Alle Informationen zum kommenden Programm unter: www.flottmann-hallen.de
Wie bestellt fegt eine Windböe während des Blockflöten-Solos durch die Bäume, lässt Grashalme tanzen und Kapuzen einiger Gäste aufblähen. Geprobt habe man zusammen mit viel Abstand in einem Saal, um sich auf das gemeinsame Konzert vorzubereiten, erzählt Bassist Markus Conrads nach der vom Regen glücklicherweise verschonten Show. „Die letzte Zeit war eine große Ungewissheit, als das wegfiel, womit wir unseren Lebensunterhalt bestritten. Aber ich spreche, glaube ich, für alle, wenn ich sage, dass es uns allen gefehlt hat live zu spielen“, fasst Conrads die vergangenen Wochen und die Gegenwart zusammen.
Sebel bringt die Zuhörer zum Mitklatschen und Singen
Tag zwei beginnt etwas weniger besucht, doch bleiben auch hier nur wenige Stühle unbesetzt, was jedoch gut und gerne an den Wettervorhersagen liegen kann. Für Liedermacher Sebel überhaupt kein Problem, der sich zusammen mit seiner Band ungläubig dem Genuss hingibt, endlich wieder echte Gesichter zu sehen und Applaus zu hören. Er singt Lieder über die zwecklose Suche nach Trost an Tresen im nirgendwo, über die kleinen Dinge, die gerne übersehen werden oder über einen Tag am Meer, der schließlich Anstoß zum Mitklatschen- und Singen gibt.

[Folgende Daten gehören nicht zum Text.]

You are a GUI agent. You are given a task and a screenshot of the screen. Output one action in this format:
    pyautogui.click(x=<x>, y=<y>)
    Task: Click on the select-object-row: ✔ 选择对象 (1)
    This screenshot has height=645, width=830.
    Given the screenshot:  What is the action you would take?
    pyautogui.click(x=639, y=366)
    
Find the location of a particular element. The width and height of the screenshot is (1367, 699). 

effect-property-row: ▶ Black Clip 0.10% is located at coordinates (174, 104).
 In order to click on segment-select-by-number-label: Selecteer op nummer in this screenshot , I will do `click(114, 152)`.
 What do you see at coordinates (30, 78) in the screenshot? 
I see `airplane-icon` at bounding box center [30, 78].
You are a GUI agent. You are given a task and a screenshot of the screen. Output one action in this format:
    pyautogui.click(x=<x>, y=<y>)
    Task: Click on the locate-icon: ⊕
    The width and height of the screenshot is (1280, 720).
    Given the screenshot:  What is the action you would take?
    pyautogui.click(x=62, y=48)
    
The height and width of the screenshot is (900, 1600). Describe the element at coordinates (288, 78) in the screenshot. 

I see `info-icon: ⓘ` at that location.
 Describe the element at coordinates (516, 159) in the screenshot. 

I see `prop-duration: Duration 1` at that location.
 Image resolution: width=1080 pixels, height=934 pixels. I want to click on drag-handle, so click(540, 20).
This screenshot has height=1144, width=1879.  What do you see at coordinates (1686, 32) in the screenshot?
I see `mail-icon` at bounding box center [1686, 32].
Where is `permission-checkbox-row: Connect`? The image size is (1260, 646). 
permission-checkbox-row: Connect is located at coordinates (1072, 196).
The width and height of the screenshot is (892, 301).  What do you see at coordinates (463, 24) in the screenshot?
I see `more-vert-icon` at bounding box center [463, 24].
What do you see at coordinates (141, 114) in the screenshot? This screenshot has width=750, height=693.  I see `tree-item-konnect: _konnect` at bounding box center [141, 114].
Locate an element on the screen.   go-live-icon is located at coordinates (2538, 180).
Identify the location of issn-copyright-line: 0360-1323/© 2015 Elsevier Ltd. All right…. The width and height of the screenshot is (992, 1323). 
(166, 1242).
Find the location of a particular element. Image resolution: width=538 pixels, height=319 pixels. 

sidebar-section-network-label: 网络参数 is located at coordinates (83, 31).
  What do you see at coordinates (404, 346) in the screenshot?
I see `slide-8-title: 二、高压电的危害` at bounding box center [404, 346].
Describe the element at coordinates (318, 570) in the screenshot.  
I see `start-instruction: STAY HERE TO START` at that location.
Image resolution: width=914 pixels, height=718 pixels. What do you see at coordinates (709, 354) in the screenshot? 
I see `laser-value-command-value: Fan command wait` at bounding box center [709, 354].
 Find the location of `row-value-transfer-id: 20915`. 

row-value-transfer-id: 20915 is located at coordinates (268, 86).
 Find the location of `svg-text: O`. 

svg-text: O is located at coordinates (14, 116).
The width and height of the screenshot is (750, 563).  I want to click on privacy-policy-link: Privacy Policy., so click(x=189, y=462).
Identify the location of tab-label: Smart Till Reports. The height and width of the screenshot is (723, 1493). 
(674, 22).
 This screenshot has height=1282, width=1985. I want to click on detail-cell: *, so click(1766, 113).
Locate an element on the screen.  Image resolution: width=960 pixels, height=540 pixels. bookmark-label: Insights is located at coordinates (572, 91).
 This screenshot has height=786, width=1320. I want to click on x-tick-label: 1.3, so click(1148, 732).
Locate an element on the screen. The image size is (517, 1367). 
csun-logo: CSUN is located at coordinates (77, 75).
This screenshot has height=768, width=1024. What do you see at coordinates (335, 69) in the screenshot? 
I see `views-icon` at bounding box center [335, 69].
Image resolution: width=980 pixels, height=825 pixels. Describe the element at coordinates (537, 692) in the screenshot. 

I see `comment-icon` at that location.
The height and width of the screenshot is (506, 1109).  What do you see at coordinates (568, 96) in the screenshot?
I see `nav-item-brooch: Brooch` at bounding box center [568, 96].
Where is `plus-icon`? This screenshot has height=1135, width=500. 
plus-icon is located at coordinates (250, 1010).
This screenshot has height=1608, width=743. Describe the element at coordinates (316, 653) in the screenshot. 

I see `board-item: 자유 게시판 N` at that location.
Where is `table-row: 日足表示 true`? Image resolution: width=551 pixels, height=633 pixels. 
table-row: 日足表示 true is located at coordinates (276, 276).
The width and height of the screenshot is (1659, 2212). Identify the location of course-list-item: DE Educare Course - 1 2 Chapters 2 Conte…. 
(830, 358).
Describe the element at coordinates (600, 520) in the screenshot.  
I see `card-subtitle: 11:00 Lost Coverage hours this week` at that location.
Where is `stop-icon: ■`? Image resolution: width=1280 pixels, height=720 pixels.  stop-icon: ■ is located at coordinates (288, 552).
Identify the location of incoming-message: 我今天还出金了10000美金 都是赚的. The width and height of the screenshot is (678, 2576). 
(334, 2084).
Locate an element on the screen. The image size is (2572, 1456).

So voll und beachtlich dicht der Sound von der kleinen Bühne auch schallt, meint es der Wettergott an diesem Abend zumindest für eine Weile nicht gut mit allen Anwesenden. Und da ein deftige Regenschauer nicht genügt, kommen auch noch Hagelkörner an diesem so seltsamen Sommerbeginn hinzu. Die Technik geht schließlich in die Knie und das Gitarrensignal verloren, doch der stämmige Mann aus dem Ruhrpott ist Pragmatiker uns stellt kurzerhand ein Mikrofon vor den Resonanzkörper seiner Akustikgitarre. Das charmante Lachen der Dame zu seiner Seite spendet zusätzlich Trost, und glücklicherweise bleiben Cello und Klavier vom Regen unbeeindruckt. Doch Schmuselieder verleiten ohnehin dazu, unter aufgespannten Regenschirmen zusammenzurücken, und nach einer Weile verzieht sich die Wolkendecke wieder. Problem gelöst, Abend gerettet und das Konzert zu einem runden Abschluss gebracht. Nach zwei Monaten Stille ist der Neustart an den Flottmann-Hallen geglückt.